20131117_191948Las elecciones parlamentarias contienen una diferencia fundamental. Las elecciones senatoriales se mantienen básicamente dentro de la lógica de poder que ha primado por casi 24 años. Su ámbito permanece inscrito en el mundo de las élites, y pareciera sustraído a los empujones del mundo social movilizado.

En estas elecciones ingresan al senado personajes que han recibido un fuerte empujón a sus carreras políticas, renovando los rostros de la cámara alta -no así su composición- en una importante medida. Entre los triunfadores destacan Carlos Montes (PS), Manuel José Ossandón (RN), Alejandro Guillier y Pedro Araya que juntos doblaron en Antofagasta como independientes por el pacto Nueva Mayoría, Felipe Harboe (PPD), Alfonso de Urresti (PS), Ena von Baer (UDI) y Jacqueline van Rysselberghe (UDI). Alejandro Navarro dejó fuera del senado a Camilo Escalona, lo que sin duda alguna pone contenta a mucha gente, dado el impopular papel autoasignado por este último. Ahora Bachelet tendrá el problema de ver qué hace con su hasta hace poco pretendido factotum, ahora que perdió su empleo en el Congreso.

El otro doblaje senatorial de la Nueva Mayoría se produjo en la región de Coquimbo, con Jorge Pizarro (DC) y Adriana Muñoz (PS).

El triunfo de la Nueva Mayoría

La Nueva Mayoría probó en estas elecciones ser una excelente máquina electoral. Logró captar un impresionante 47,72% de los votos, frente a una alianza que obtuvo un 36,24% (en base al 99,34% de las mesas escrutadas). Con ello, el bacheletismo ampliado logró captar la voluntad electoral de casi la mitad de los votantes por diputados. En ese marco, el Partido Comunista fue sin dudas uno de los mayores beneficiados, logrando duplicar sus diputados.

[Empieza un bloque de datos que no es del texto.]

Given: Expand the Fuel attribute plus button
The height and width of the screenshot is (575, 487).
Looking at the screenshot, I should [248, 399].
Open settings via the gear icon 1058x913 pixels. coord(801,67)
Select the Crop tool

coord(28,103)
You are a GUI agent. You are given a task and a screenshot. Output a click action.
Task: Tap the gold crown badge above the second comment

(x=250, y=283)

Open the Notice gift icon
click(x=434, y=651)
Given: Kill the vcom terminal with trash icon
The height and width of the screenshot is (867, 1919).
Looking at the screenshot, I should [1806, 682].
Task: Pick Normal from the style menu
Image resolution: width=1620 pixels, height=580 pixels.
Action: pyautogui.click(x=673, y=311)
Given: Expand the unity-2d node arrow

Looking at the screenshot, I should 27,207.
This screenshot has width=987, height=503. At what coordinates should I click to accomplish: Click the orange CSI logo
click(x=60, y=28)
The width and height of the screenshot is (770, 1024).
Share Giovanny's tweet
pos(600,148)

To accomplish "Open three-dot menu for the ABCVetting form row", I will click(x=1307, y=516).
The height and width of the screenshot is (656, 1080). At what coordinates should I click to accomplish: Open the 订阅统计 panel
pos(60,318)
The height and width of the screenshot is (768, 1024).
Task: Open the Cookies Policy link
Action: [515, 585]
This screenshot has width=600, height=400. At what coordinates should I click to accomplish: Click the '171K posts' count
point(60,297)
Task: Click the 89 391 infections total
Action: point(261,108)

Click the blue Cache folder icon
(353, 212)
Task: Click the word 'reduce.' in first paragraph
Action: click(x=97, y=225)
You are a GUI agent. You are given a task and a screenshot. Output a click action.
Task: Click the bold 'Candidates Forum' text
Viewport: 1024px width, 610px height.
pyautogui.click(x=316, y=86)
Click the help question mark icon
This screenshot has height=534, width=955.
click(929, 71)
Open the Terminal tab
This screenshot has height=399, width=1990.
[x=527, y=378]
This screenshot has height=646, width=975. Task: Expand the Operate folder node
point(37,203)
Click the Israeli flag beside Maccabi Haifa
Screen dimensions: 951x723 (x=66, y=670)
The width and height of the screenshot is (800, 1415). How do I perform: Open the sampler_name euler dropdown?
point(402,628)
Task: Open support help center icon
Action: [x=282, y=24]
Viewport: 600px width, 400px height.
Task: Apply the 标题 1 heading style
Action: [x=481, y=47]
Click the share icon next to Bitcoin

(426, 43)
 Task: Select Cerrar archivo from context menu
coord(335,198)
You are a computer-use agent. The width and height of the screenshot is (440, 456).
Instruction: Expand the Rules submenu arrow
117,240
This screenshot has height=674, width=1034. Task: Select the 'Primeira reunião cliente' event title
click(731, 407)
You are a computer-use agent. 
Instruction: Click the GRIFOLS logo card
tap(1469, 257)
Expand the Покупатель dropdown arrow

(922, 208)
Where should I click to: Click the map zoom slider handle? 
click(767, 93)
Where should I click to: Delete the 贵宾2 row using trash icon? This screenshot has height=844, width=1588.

El más grande partido de lo que hasta hace poco se llamaba “izquierda extraparlamentaria” decidió jugar en las reglas del binominal y lo hizo con notable habilidad. Esa decisión sin embargo los conduce directamente a la necesidad de resolver el problema que significa tener, como ellos mismos lo han dicho, un pie adentro y otro afuera.

La votación de la izquierda no es menor. Indica una importante capacidad electoral del sector y por tanto un espacio abierto en la política parlamentaria.

Un espacio abierto

Tomás Moulián planteaba en una entrevista de este año que “si el Partido Comunista se corre hacia la Concertación, puede crearse un vacío, pero ese vacío podría ser llenado por los nuevos partidos que tratan de crearse, entonces no sería un vacío absoluto.”

Ese espacio, según su rendimiento en este proceso electoral muestra varias características bastante claras. La más evidente ha sido su desunión y una para muchos incomprensible incapacidad para arribar a acuerdos. Vistas las cosas una vez concluidas las elecciones, sin embargo, este sector se aprecia como un importante espacio en desarrollo, en pleno proceso de construcción de alternativas, que habrá que ver como resuelve la compleja cuestión de constituirse en un campo articulado y mantener sin embargo la pluralidad de sus identidades.

En las elecciones de diputados, los pactos Partido Humanista, Nueva constitución para Chile, Si tu quieres Chile cambia y las candidaturas independientes, suman 881.608 votos, lo que significa un 14,85%. La cifra no es menor. Indica una importante capacidad electoral en las fuerzas de izquierda y por tanto un espacio abierto para ellas en la política parlamentaria.

El caso más destacado en ese sentido lo representa Gabriel Boric (Izquierda Autónoma) que se alzó como la primera mayoría en Magallanes y es el único dirigente social que llega al Congreso sin componendas con los sectores más tradicionales de la política.

Por otro lado, la potencialidad del sector, pero así también sus dificultades se aprecian en dos gestiones diferentes. Mientras en el pacto liderado por Roxana Miranda la votación a diputados fue de 162.821 votos, ella obtuvo en la presidencial solo 83.015. En el caso de MEO la conducta es inversa, y muestra la relativa debilidad de su joven fuerza política respecto de su liderazgo personal. El pacto Si tu quieres Chile cambia alcanzó 322.809 votos en diputados, y MEO logró 716.654 en la presidencial.